On Jan 11, 2018, Boeing unveiled a conceptual model for a new hypersonic jet that would replace the SR-71 Blackbird at the American Institute of Aeronautics and Astronautics SciTech forum in Orlando.
This ‘Son of Blackbird’ could become a high-speed strike and reconnaissance aircraft in the warfare of the future, travelling at Mach 5+ speeds that adversaries would have no time to react or hide.
The speed of sound, Mach 1, is around 767mph (1,235kmh). Hitting Mach 5 would mean the new craft has to travel at an astonishing 3,836mph (6,174kmh).
It is designed to carry out spy missions in the same way as the Blackbird SR-71, which was the world’s fastest and highest-flying operational manned aircraft throughout its career. In 1976 SR-71 set an absolute speed record of 2,193.2mph (3,529kmh) – a record it still holds today.

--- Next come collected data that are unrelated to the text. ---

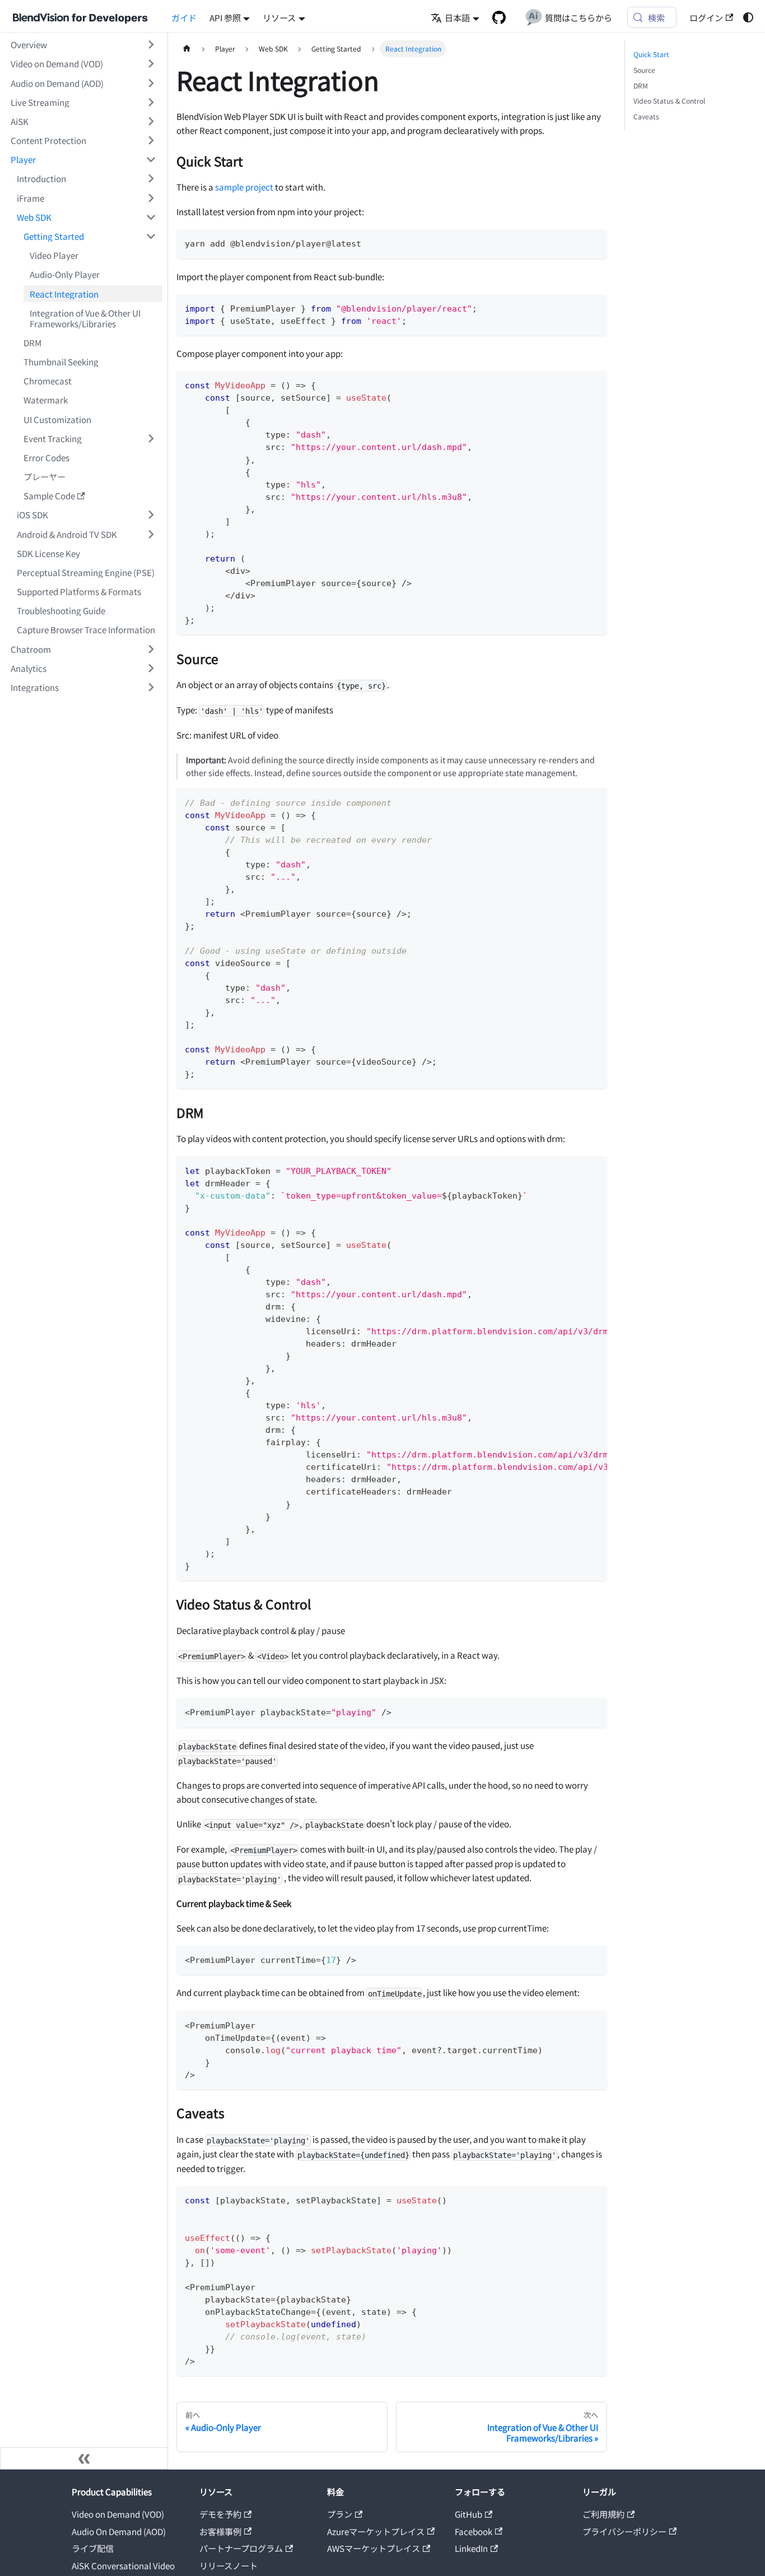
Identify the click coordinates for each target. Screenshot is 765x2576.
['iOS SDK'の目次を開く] (150, 515)
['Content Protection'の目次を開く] (150, 140)
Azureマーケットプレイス (376, 2531)
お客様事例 (220, 2531)
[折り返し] (575, 1169)
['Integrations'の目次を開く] (150, 687)
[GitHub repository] (499, 17)
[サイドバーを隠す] (84, 2458)
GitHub (468, 2514)
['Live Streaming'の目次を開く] (150, 102)
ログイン (706, 17)
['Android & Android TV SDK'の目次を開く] (150, 534)
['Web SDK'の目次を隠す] (150, 216)
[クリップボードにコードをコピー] (594, 242)
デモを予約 (220, 2514)
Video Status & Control (669, 101)
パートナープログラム (241, 2548)
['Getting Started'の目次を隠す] (150, 236)
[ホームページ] (186, 48)
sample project (244, 186)
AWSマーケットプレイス (373, 2548)
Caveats (646, 117)
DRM (640, 86)
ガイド (184, 17)
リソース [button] (279, 17)
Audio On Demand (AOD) (119, 2531)
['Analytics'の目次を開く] (150, 668)
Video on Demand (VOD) (118, 2514)
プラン (339, 2514)
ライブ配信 (93, 2548)
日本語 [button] (457, 17)
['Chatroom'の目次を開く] (150, 648)
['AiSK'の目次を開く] (150, 121)
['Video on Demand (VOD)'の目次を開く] (150, 63)
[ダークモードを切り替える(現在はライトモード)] (747, 17)
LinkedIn (471, 2548)
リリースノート (228, 2565)
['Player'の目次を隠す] (150, 159)
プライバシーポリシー (624, 2531)
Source (644, 70)
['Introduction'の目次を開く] (150, 178)
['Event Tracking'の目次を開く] (150, 438)
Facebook (473, 2531)
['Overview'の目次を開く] (150, 44)
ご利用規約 (603, 2514)
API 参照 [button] (225, 17)
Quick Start (651, 54)
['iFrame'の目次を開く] (150, 197)
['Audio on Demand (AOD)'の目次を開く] (150, 83)
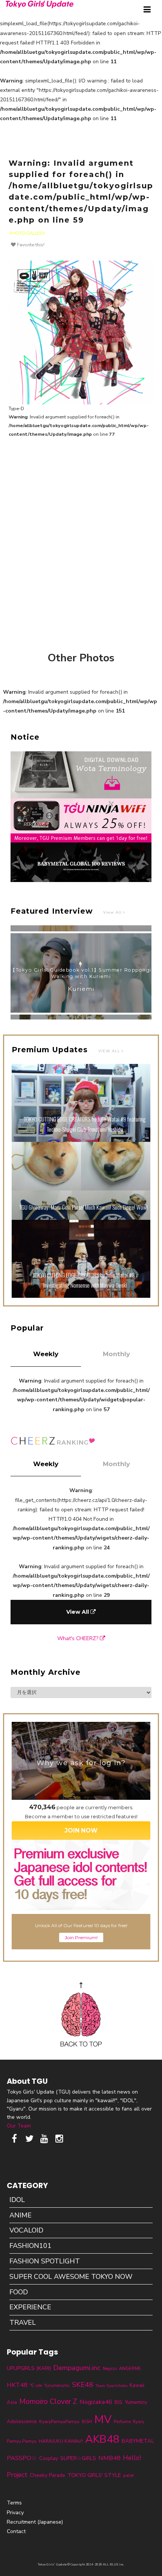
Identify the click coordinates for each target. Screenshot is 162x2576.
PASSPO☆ (22, 2458)
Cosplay (48, 2458)
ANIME (20, 2215)
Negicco (110, 2369)
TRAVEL (22, 2322)
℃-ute (36, 2385)
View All (113, 912)
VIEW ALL (110, 1051)
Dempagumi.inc (77, 2367)
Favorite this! (30, 244)
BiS (118, 2402)
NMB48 (109, 2458)
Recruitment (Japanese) (35, 2522)
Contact (16, 2531)
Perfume (122, 2422)
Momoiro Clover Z (48, 2402)
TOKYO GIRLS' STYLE (94, 2475)
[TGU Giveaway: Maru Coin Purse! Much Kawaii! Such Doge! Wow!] (81, 1218)
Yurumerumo (57, 2385)
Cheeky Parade (47, 2475)
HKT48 (17, 2385)
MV (103, 2419)
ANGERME (130, 2368)
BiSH (87, 2422)
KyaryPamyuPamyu (59, 2421)
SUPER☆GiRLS (78, 2458)
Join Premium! (81, 1937)
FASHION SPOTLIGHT (44, 2261)
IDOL (17, 2199)
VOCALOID (26, 2230)
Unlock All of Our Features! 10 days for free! (81, 1925)
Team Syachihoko (111, 2385)
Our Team (19, 2125)
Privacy (15, 2512)
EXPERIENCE (30, 2307)
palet (128, 2475)
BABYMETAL (138, 2441)
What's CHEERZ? (78, 1638)
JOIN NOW (81, 1830)
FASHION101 (30, 2245)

Related Article: SR-72 hyper-sonic Scram jet spy plane can cross the Atlantic at Mach 6 & can carry weapons
Boeing’s model design is similar to one Lockheed Martin is working on. The aerospace industry right now is racing to produce a hypersonic strike and reconnaissance aircraft to replace the famed SR-71 Blackbird.
— Guy Norris (@AvWeekGuy) January 10, 2018
The design is an early concept that’s not yet approved by Boeing for full-scale development. But the model, which shows a twin-tail, highly swept delta wing configuration, represents a feasible hypersonic design, Boeing’s head of hypersonic research told Aviation Week Aerospace Daily:
“We asked, ‘What is the most affordable way to do a reusable hypersonic demonstrator vehicle?’ And we did our own independent research looking at this question,” says Kevin Bowcutt, Boeing chief scientist for hypersonics. If the concept is selected for full-scale development, Boeing envisions a two-step process beginning with flight tests of an F-16-sized, single-engine proof-of-concept precursor vehicle leading to a twin-engine, full-scale operational vehicle with about the same dimensions as the 107-ft.-long SR-71.
Boeing spokeswoman Sandra Angers told Business Insider in an emailed statement. “In that sense, it could be a future replacement for the SR-71.”
“It’s a conceptual model for an eventual demonstrator, but no one has committed to building a reusable hypersonic demonstrator yet,” Angers added. “We’re constantly looking to advance concept in technology areas that could someday be asked for by the customer.”
Boeing is one of the largest defence contractors and political donors in the US. Boeing’s conceptual design will have to take off and land on its own, which is much harder
Boeing will expand on research from its past X-43 and X-51 Waverider experimental aircraft, which were tests of unmanned hypersonic planes, as the company refines a new aircraft design. The X-51 broke the record for the sustained air-breathing hypersonic flight when it flew at Mach 5.1 for three and a half minutes before running out of fuel and crashing into the Pacific Ocean on May 1, 2013.
Lockheed Martin is also developing a successor to the SR-71 — the SR-72, which it expects to test in 2020.